Shelley wouldn’t be honest if she didn’t tell us about the Big Scared, speaking through her shyness and her burrowing and her bouts of I Can’t Trust You Yet. But as she settled into the love she’d always imagined — the little-l version of the Love that never let her go — she bashed Big Scared boulders against the wall.

CRASH! There went the fear of touch, split open into a starfield of sweetness. Shelley let us skritch her, then brush her while singing bad songs that shall not be mentioned by name, except to say that they are “I Am, I Said,” by Neil Diamond, and also “Friends in Low Places” by Garth Brooks (the latter being perhaps acceptable, given Shelley’s penchant for hunkering under chairs; the former being perhaps acceptable, given that Neil Diamond is infallible, despite the fact that he here literally laments that a chair won’t listen to him, but once again I digress).

SMASH! That casualty was concern over the contours of the Community Room, their ever-changing oddness and enormous number of unsavory characters (not to mention the cats) and the constant need to map and re-map the realm without clear vision. Shelley, not to put too fine a point on it, Just Got Over It.
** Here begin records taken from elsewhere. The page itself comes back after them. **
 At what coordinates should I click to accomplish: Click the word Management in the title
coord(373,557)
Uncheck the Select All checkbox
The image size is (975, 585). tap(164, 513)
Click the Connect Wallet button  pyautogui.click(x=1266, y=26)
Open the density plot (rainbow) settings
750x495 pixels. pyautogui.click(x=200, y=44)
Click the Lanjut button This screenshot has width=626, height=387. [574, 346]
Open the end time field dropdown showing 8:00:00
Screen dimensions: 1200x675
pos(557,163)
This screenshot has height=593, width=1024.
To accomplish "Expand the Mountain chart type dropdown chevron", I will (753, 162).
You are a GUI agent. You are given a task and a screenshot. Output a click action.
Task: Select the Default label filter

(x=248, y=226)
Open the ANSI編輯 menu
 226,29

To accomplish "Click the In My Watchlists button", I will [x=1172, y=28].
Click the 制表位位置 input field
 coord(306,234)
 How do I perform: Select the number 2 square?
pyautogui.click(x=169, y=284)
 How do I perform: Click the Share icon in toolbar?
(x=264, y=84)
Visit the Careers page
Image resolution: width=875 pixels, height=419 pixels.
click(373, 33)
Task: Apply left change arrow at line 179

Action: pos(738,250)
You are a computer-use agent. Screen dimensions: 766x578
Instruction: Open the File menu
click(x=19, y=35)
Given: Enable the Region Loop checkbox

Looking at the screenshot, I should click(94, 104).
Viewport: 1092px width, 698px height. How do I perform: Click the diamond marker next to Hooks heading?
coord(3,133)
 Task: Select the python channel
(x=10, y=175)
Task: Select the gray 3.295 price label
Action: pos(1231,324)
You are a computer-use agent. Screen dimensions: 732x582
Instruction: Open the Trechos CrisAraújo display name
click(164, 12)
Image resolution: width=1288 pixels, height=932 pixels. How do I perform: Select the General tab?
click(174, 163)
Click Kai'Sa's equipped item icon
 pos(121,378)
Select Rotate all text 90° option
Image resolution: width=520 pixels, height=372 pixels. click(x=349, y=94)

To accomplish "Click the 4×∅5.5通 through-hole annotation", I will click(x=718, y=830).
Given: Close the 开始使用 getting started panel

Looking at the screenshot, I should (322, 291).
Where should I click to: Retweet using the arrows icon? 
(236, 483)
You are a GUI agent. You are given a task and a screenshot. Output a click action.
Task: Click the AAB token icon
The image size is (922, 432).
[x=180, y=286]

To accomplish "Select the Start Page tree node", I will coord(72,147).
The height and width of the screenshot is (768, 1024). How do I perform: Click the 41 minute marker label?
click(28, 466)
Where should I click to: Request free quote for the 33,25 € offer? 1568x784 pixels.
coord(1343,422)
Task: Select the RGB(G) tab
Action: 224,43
It’s as though she acknowledged she would only see light and shadows, then drew a giant heart around the whole room with her sunshine pen and got on with getting down with love writ large and strange.

(You and I know there’s very little that’s not writ strange at Tabby’s Place, but fortunately for us, the cats are all students of both Carl Rogers and Rob/Garrick/Selby, and therefore exquisite practitioners of unconditional positive regard.)

KABOOM! That big noise that you heard all the way from Tajikistan was the ugly rock of distrust — distrust of strange people, of strange cats, of strange life, of uncertainty itself. Shelley, slowly and then all at once, was all in.

So, life had rocked her. So, clouds and shadows had swarmed her. So, she had been forsaken and feared-up and broken.

But it’s only those clouds that break that get to burst forth into a good deal of sunshine.

It’s only the rocks that smash that get to see that they’re actually glittering geodes.

It’s only cats of uncommon, sun-stubborn courage that dare to break open, break through the mist, and show the world the otherworldly wonder within.

The music never stopped.

The sunshine only played hide-and-seek.

Shelley sees all that any creature needs to see in order to go slack-jawed with wonder.

May a good deal of sunshine find you and free the quartz courage and joy inside your most rugged rocks today, kittens.

1 thought on “A good deal of Shelley

  1. Beautiful. I am pleased to meet Shelley, thanks to your introduction. Beautifully written – I can feel the wonder that somehow a cat as quietly desperate as Shelley manages to find the right path to Tabby’s Place – we wish they all could be rescued. Thank goodness Shelley is finally safe from the ultimate unforgiving unknowns – and loved in the arms of Tabby’s Place.